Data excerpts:
_____

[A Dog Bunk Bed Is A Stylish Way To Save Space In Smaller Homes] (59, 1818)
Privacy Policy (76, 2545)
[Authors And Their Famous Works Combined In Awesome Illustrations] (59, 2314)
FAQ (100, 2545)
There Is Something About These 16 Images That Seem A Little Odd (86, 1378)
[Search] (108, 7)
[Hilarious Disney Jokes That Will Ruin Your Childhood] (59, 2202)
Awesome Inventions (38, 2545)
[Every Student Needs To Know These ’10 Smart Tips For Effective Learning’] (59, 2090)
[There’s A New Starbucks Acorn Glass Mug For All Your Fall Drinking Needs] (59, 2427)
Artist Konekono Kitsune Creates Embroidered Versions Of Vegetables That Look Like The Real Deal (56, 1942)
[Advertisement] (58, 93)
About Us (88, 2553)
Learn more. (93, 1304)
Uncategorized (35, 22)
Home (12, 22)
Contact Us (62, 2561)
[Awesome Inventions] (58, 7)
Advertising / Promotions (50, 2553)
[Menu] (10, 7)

_____

» **Assigned task**: Start at the line containing "There Is Something". Repeat it and each line after it, word for word, to the end of the records.

» **Expected output**:
There Is Something About These 16 Images That Seem A Little Odd (86, 1378)
[Search] (108, 7)
[Hilarious Disney Jokes That Will Ruin Your Childhood] (59, 2202)
Awesome Inventions (38, 2545)
[Every Student Needs To Know These ’10 Smart Tips For Effective Learning’] (59, 2090)
[There’s A New Starbucks Acorn Glass Mug For All Your Fall Drinking Needs] (59, 2427)
Artist Konekono Kitsune Creates Embroidered Versions Of Vegetables That Look Like The Real Deal (56, 1942)
[Advertisement] (58, 93)
About Us (88, 2553)
Learn more. (93, 1304)
Uncategorized (35, 22)
Home (12, 22)
Contact Us (62, 2561)
[Awesome Inventions] (58, 7)
Advertising / Promotions (50, 2553)
[Menu] (10, 7)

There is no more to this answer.